Trusted for the long term
35%
of business leaders don’t currently believe that government policy has a large impact on growth in their sectors.
To unlock growth, there is a need to build trust in the certainty and longevity of an industrial strategy.
Among surveyed business leaders in our research there is widespread agreement that a clear, and long-term industrial strategy can unlock growth and investment. However, trust that this can be delivered is low, with past strategies seen to have been short-lived and subject to frequent change. Across the sample, broad stability and predictability was consistently prioritised over a strategy focussed on their sector or industry.
Given this starting point, an industrial strategy in and of itself will not be enough.
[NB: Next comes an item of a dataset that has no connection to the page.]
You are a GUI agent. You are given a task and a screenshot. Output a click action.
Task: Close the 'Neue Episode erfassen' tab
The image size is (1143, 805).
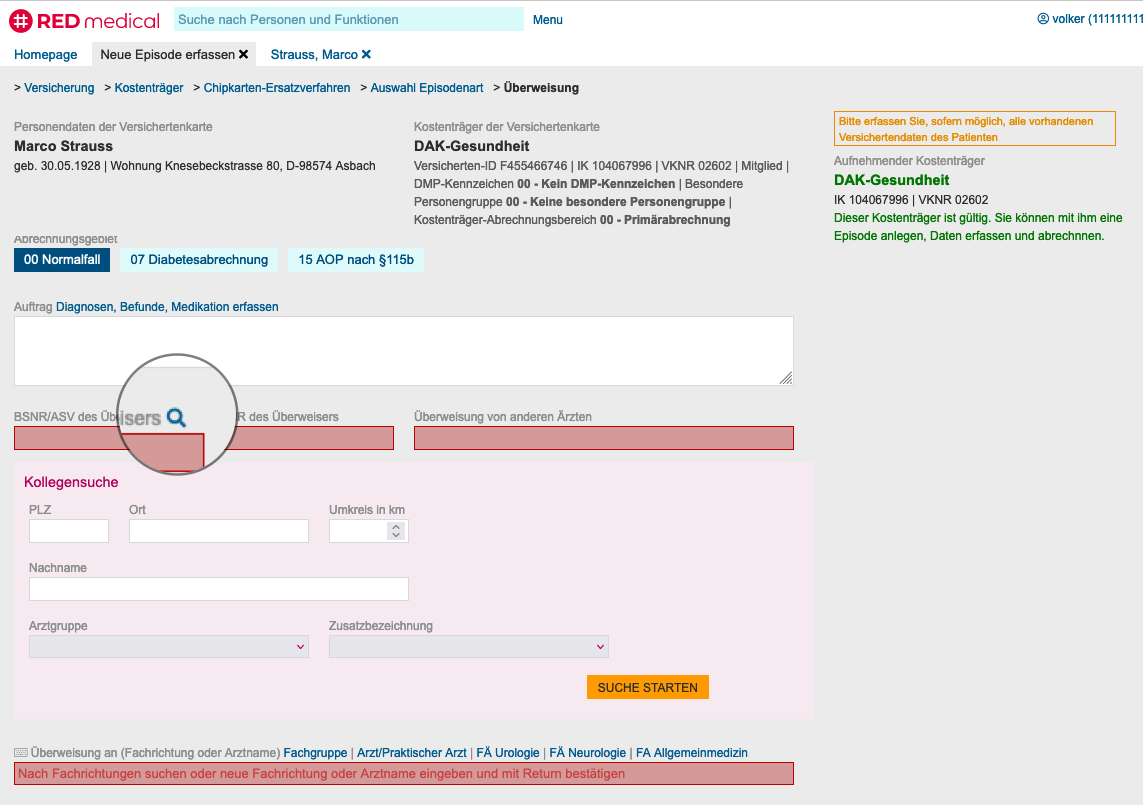click(x=243, y=55)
Businesses are unlikely to engage without clear signs from the Government that the strategy offers certainty against which businesses can take decisions and invest.
There was an appreciation amongst the businesses we spoke to that any long term strategy will at times need to reprioritise and evolve, but they felt clarity on it’s objectives, as well as the logic that underpinned it’s chosen areas of intervention and investment, would allow for greater certainty and confidence.
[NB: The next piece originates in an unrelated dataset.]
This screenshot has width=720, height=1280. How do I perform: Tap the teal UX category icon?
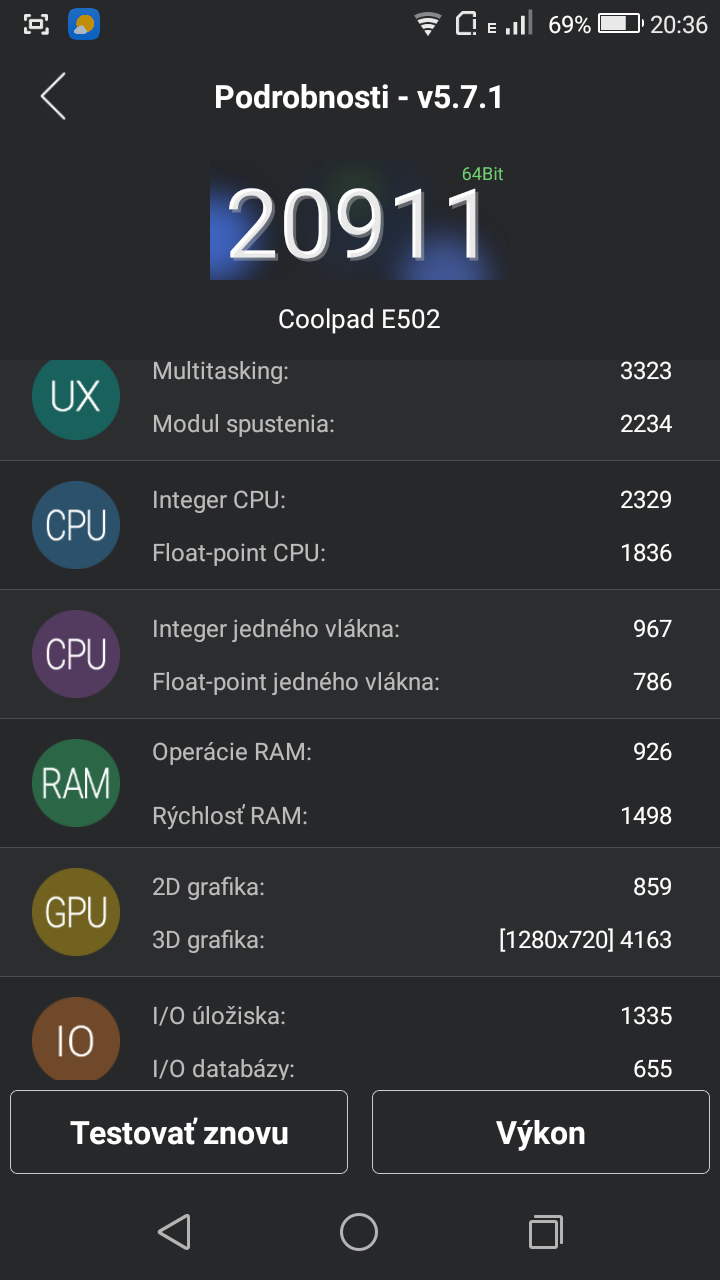tap(76, 396)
Inclusive of the public sector
Any industrial strategy must include a plan for the public sector.
In our research we spoke to senior leaders in both the public and private sector who questioned the exclusion of a plan for the public sector from past industrial strategies. For these leaders, any strategy that focuses on the private sector, to the exclusion of the public sector, is only looking at half the picture. A well-functioning public sector was viewed as essential to providing the healthy, skilled and connected population necessary for businesses to thrive. Improved productivity within the public sector was also highlighted as a catalyst for wider economic growth as it would enable a greater number of more productive partnerships and collaboration with the private sector.
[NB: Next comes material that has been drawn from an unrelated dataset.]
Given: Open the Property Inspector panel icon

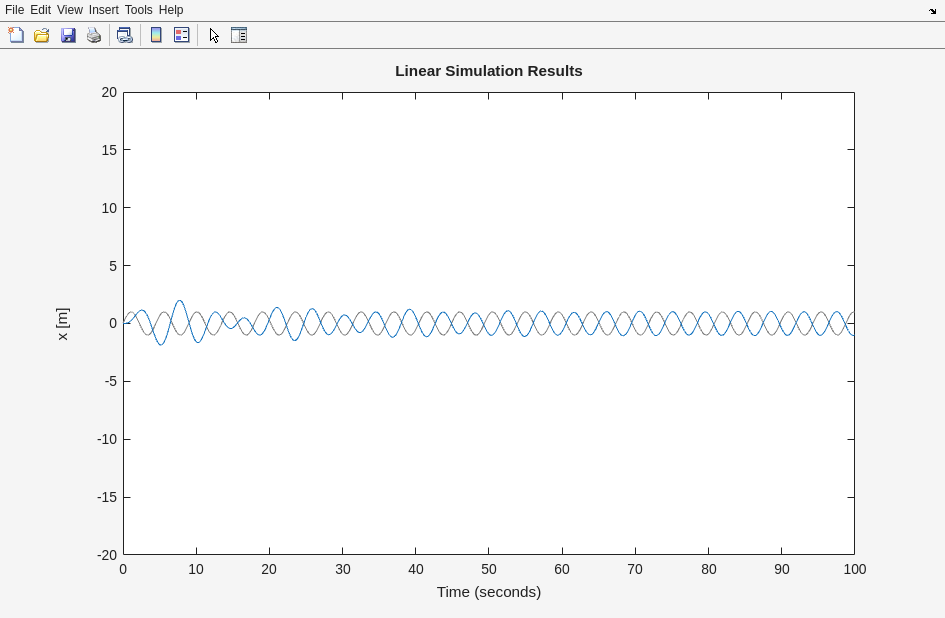Looking at the screenshot, I should pos(239,35).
The public sector was also seen as offering considerable opportunities to attract investment and support growth – examples sighted included using the NHS’s international renown to attract investment in health sciences, or using public sector bodies as anchor institutions to help stimulate growth in a region. Businesses felt that while these opportunities are undoubtedly being explored, an new approach to industrial strategy would offer an opportunity to fully integrate this across sectors and services and underpin growth across the economy.
“I think we need a much more open conversation about public services in the round. Previously we’ve done industrial strategy without getting all the necessary partners onto the page. It should be joined up and it’s not.”
Health and social care provider
Inclusive of local strategies
Developing robust local industrial strategies will be crucial.
While the business leaders we heard from understood the role of national government policy in helping to tackle the UK’s barriers to growth, they highlighted that the changes most critical for their businesses - the skills system, planning system, infrastructure investment as well as the overall support made available to smaller businesses - were best driven at a local level. Companies felt that local planning and collaboration would be crucial in determining the right priorities and developing the most effective ways to accelerate growth. Business leaders told us however that these efforts would need to be properly funded, resourced, developed in partnership with local businesses and backed-up with sufficient powers if they were to stand any chance of being successful.
“There’s an absolute appetite for localised decision-making, and for more power for cities in terms of their policies. The role of central government is to direct policy and make sure it’s well funded, but more decision making with local government is important too.”